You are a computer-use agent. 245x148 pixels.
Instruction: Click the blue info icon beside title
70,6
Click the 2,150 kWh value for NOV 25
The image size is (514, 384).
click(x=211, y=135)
━━━━━━━━━━
What you have to do = The expected response is the full data, reproduced exactly.

Exercise response =
You are a computer-use agent. 245x148 pixels.
Instruction: Click the blue info icon beside title
70,6
Click the 2,150 kWh value for NOV 25
The image size is (514, 384).
click(x=211, y=135)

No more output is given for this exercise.